The flow in a supersonic inlet at wide operation range is quite complicated and contains complex shock reflections and shock wave/boundary layer interactions (SWBLI). So it is difficult to achieve the operating state monitoring in real-time by the sensor signals only. The recently booming deep learning (DL) is promising to provide a new way for flow field reconstruction due to its excellent data mining capability. For these, a fast flow field prediction model based on deep learning is proposed for the supersonic inlet in a wide operation range. To establish the data set for model training, numerical simulations at various Mach number and flight altitude obtained by Latin Hypercube Sampling (LHS) method are carried out. The trained model successfully established the mapping relationship between the inlet flow field and the input features. Both the start and unstart flows can be reconstructed by the model with high accuracy and efficiency.

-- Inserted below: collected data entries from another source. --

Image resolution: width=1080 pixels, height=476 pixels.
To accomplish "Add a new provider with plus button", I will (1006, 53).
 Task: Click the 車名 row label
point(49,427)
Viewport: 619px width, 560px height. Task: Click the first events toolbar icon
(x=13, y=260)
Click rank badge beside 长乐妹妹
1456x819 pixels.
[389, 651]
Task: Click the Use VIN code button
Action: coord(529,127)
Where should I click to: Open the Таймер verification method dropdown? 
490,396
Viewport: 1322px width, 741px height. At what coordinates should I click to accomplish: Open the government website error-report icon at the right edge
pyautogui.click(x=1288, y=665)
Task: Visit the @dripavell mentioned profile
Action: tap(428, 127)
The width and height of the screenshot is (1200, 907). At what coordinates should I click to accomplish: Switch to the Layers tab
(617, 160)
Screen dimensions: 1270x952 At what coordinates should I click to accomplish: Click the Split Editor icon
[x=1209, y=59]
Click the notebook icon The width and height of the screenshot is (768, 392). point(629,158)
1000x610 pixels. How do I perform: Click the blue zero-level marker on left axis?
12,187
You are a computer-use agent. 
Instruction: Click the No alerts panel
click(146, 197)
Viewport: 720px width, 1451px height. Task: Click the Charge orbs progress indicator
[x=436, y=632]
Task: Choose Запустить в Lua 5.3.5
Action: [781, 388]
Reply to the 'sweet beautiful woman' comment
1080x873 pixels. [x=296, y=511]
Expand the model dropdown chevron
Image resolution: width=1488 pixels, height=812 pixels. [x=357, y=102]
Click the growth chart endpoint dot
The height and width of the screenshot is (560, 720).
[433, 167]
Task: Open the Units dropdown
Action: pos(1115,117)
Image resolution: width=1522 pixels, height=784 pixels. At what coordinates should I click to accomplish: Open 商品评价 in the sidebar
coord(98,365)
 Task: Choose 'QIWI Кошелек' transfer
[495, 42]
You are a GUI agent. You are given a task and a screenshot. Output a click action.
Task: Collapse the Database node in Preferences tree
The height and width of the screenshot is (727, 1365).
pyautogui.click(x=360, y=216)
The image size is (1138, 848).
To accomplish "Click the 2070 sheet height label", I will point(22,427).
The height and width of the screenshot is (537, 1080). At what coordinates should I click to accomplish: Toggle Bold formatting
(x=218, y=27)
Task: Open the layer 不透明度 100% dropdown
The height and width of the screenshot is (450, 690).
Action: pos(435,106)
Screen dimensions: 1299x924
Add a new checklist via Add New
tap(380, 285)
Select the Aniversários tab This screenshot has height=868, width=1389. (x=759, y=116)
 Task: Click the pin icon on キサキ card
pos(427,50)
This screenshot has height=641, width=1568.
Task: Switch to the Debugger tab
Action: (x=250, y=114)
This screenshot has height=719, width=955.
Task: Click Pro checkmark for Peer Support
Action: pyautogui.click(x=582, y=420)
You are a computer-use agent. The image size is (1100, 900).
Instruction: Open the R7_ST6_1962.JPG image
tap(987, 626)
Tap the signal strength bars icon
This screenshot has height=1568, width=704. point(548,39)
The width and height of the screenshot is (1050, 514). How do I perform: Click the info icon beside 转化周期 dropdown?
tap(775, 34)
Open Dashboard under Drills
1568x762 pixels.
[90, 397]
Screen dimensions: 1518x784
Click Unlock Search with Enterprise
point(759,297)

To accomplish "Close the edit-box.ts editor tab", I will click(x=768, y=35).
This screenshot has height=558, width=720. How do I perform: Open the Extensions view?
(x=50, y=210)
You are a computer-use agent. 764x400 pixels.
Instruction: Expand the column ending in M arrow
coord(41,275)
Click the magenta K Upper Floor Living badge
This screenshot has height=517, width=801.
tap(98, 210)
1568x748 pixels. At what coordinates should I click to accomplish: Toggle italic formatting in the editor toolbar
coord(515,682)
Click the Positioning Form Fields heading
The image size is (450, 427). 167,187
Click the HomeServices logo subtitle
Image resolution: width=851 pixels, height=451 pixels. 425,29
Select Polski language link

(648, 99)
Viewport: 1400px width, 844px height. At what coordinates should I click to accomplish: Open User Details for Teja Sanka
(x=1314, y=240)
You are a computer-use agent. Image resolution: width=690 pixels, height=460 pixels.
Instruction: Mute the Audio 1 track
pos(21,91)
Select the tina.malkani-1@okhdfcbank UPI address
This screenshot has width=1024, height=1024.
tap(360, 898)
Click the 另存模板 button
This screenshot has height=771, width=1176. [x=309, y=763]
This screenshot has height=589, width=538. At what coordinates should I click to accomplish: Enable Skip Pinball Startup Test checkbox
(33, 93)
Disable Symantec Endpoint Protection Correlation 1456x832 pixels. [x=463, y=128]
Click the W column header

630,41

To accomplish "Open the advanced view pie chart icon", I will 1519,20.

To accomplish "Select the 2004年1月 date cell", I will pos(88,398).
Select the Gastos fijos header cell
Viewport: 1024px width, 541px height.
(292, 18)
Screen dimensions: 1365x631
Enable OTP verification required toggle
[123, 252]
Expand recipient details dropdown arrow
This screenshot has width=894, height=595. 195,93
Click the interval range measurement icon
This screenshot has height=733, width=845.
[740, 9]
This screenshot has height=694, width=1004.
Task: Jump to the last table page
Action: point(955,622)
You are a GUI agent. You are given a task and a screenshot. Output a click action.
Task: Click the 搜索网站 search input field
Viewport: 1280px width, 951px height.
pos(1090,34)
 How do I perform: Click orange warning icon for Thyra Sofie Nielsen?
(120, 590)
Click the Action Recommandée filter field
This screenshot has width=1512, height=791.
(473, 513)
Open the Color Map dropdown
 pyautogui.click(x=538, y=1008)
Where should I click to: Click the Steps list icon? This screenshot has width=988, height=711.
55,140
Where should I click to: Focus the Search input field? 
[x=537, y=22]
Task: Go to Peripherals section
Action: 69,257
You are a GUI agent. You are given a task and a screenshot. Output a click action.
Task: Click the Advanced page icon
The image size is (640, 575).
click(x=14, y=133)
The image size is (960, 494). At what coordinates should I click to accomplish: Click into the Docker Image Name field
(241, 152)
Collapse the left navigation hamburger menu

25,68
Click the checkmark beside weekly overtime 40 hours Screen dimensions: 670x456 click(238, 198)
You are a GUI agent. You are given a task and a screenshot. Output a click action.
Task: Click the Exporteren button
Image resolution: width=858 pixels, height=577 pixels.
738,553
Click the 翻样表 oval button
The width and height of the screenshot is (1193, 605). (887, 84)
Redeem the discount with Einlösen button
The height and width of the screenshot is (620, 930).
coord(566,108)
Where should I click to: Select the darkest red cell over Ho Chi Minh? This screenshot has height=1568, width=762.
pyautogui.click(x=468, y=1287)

Then, two different types of input features are compared to test the influence of different input features on the model performance. The results indicated that the pressure distribution inputs perform better than that of operating conditions, which is because the wall pressure distribution contains more information and characteristics of the flow. Furthermore, compared with the traditional Computational Fluid Dynamics (CFD) simulations and wind tunnel experiments, the model has higher efficiency in predicting the inlet flow field with high accuracy. Finally, interpolation and extrapolation tests are conducted and the results revealed that the model is of high robustness and generalization ability.